NewsSouthwark

School Principal warns of potential links between screen time for kids and ADHD

By Robert Firth, Local Democracy Reporter

A headteacher has blamed parents who ‘shove’ screens in front of their toddlers for surging levels of ADHD among schoolchildren.

Mike Baxter, principal of the City of London Academy in Lynton Road, Bermondsey, told a Southwark council education meeting that young kids had been ‘hardwired’ by their parents to get a screen when they cried.

Speaking on Monday evening Mr Baxter, who leads the borough’s second largest secondary school, said: “There is evidence around the link between this and increased prevalence of ADHD. I do think screen time for toddlers is a massive problem. We have young people who are not able to sit still and engage with toys.

“They’ve been programmed, hardwired by their parents, that when they cry they get a screen shoved in their face. Now the rewiring of the brain from zero to two is profound and if you’re doing that staring at a screen, we are starting to see the impact of that and there is relation to this effect.”

Mr Baxter went on to refer to a study he had recently read which he said showed ‘a direct correlation’ between the likelihood of developing ADHD and the amount of screen time kids had between the ages of zero and two.

Mr Baxter’s source material is a piece of research published in peer-reviewed journal Reviews on Environmental Health in 2023 which found a positive correlation between screen time and the risk of ADHD.

The study from China, entitled ‘Screen time and childhood attention deficit hyperactivity disorder: a meta-analysis’, used statistical techniques to compare the results of nine studies containing 81,234 children.
━━━━━━━━━━━━━━━━━━━━
# Your task
Please change "peer-reviewed journal" to "scientific journal" in the article on screen time and ADHD, and give the passage again starting with "Mr Baxter’s source" and going on through "risk of ADHD.".

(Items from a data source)
━━━━━━━━━━━━━━━━━━━━
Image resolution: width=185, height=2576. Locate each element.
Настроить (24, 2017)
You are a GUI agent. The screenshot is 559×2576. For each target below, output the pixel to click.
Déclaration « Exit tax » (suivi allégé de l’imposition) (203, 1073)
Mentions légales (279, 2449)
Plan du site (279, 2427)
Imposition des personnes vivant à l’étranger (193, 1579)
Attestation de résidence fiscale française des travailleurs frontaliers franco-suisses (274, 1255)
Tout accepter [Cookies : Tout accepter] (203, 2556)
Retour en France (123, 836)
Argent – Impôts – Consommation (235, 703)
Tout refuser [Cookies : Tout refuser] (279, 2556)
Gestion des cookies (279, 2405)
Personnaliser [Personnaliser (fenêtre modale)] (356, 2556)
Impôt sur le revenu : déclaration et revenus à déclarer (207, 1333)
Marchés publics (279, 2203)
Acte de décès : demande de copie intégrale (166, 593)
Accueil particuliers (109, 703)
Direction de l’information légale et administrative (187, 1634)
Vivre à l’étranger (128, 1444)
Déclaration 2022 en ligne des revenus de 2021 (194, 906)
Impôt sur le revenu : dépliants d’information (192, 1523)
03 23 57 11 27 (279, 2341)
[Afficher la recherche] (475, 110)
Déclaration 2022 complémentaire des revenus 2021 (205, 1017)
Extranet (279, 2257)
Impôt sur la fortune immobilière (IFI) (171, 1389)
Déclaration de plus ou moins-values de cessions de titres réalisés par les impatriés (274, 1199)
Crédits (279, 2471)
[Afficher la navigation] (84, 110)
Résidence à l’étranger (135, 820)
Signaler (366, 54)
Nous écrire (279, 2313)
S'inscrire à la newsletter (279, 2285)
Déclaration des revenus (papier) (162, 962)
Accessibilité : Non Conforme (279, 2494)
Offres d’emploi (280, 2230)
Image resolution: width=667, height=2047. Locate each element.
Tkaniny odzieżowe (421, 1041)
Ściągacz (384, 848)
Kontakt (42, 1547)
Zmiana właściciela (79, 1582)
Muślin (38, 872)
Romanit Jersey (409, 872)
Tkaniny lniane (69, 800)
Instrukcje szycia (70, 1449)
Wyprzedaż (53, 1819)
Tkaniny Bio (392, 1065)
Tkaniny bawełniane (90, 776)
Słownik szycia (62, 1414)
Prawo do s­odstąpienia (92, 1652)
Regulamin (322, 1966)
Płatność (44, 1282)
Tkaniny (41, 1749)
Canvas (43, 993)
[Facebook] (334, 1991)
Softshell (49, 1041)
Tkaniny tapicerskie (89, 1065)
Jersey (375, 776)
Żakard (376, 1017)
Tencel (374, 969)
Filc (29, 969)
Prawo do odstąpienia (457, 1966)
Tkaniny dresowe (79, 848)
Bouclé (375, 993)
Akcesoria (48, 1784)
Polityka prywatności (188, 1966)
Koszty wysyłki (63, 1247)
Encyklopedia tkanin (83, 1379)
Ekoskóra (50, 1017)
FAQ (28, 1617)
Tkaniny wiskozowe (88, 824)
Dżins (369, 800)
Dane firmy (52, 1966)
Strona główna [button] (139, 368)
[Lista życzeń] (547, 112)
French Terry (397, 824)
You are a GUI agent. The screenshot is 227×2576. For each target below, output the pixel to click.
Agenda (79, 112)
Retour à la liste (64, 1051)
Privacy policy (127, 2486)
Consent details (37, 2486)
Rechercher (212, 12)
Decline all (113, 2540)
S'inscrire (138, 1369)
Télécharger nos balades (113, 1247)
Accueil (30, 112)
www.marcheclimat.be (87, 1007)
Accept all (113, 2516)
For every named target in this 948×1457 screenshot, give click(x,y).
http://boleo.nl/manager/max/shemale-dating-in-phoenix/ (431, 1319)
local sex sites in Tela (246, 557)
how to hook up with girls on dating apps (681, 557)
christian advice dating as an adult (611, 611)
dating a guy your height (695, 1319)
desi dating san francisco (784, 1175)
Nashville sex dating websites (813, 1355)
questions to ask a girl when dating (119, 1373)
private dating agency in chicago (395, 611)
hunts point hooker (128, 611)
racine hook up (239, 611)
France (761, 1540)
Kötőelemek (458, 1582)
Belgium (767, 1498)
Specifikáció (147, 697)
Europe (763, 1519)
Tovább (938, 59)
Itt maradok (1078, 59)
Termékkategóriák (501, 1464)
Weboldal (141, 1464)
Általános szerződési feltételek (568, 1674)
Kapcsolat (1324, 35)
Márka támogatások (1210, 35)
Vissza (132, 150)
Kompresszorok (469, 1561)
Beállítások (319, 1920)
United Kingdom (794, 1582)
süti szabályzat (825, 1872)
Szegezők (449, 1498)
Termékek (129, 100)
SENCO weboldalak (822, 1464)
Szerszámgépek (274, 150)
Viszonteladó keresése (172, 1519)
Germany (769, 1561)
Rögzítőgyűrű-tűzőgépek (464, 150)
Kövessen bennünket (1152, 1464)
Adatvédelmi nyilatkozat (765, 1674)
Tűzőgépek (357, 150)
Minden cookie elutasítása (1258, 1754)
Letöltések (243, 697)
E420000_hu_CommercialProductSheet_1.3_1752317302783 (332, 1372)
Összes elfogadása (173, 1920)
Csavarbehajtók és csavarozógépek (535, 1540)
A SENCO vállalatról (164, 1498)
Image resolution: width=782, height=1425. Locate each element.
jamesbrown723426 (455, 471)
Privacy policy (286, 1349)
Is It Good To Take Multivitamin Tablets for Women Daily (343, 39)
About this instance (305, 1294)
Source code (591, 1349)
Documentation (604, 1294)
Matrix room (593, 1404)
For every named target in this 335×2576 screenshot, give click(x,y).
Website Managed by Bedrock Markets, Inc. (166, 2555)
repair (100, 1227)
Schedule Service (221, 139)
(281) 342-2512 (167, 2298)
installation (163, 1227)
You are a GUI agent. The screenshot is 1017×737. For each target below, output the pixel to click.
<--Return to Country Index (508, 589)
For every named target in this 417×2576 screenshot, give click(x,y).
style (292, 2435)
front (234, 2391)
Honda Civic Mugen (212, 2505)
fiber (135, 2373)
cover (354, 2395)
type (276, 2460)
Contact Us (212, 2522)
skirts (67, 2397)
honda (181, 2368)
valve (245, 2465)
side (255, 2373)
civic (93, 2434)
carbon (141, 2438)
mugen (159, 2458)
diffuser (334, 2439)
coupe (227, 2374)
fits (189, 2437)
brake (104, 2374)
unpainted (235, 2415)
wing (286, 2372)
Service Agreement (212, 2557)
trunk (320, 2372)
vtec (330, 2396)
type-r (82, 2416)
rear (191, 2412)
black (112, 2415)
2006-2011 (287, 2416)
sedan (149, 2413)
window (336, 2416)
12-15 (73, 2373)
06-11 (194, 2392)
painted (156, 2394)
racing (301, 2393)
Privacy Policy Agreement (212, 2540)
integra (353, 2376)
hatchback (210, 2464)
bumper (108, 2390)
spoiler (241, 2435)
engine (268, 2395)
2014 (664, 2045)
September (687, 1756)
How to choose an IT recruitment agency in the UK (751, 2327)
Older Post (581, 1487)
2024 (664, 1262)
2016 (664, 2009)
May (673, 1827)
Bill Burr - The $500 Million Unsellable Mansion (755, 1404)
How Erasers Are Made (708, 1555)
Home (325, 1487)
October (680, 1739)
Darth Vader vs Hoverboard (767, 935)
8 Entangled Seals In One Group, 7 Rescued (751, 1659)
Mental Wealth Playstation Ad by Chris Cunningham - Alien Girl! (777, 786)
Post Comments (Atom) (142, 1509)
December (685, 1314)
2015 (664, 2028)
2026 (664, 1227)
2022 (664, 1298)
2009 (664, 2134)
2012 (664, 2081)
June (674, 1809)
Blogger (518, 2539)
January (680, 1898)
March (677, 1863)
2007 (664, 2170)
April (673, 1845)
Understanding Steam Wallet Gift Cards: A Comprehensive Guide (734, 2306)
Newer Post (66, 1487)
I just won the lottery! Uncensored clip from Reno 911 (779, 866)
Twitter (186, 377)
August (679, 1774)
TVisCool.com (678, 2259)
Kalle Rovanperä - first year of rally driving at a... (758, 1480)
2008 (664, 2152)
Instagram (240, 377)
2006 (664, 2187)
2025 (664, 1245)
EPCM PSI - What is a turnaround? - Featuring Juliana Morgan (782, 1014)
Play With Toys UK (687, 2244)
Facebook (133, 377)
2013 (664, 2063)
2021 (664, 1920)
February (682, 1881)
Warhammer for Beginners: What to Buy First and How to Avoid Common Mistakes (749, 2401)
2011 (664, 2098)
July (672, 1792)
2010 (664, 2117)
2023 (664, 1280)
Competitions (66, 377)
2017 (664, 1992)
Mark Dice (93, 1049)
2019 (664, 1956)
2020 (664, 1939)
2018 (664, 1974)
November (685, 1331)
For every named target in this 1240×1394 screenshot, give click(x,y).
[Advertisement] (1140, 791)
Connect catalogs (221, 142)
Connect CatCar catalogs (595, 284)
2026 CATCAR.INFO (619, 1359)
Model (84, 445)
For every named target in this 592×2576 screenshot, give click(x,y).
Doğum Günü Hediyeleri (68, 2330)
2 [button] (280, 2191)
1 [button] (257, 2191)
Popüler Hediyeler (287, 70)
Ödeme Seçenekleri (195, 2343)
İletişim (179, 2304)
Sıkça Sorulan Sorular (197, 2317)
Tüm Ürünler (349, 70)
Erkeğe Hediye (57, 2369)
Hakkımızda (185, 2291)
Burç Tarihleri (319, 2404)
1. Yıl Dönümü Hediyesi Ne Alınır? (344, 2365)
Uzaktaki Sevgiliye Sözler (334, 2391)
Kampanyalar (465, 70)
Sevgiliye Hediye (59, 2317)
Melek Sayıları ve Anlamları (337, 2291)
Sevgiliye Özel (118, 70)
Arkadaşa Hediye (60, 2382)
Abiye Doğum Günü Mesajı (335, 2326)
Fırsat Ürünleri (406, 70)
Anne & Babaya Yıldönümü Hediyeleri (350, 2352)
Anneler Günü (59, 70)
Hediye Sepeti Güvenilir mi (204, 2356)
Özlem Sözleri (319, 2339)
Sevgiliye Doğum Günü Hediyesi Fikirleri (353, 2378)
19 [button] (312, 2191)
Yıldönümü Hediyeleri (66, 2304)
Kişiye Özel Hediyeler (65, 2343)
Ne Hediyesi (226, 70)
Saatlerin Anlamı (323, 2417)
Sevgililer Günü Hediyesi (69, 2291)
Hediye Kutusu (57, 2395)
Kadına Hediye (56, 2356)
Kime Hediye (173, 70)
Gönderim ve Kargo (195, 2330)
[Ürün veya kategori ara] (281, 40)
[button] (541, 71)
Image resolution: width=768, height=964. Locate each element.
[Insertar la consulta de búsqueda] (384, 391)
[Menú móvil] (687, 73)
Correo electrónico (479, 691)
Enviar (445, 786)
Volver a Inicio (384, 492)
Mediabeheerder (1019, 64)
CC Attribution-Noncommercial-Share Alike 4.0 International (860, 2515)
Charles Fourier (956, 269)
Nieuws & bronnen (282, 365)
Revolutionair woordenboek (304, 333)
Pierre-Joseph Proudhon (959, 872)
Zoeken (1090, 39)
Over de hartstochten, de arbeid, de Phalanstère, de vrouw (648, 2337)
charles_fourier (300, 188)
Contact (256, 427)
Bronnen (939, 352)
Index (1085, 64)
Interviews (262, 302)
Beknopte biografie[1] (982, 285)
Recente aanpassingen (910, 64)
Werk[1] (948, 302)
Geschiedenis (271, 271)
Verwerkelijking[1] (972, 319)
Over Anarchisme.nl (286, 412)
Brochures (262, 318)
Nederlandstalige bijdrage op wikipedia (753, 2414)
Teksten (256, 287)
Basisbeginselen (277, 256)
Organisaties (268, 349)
━━━━━━━━━━━━━━━━━━━━
# Answer to this exercise
Mr Baxter’s source material is a piece of research published in scientific journal Reviews on Environmental Health in 2023 which found a positive correlation between screen time and the risk of ADHD.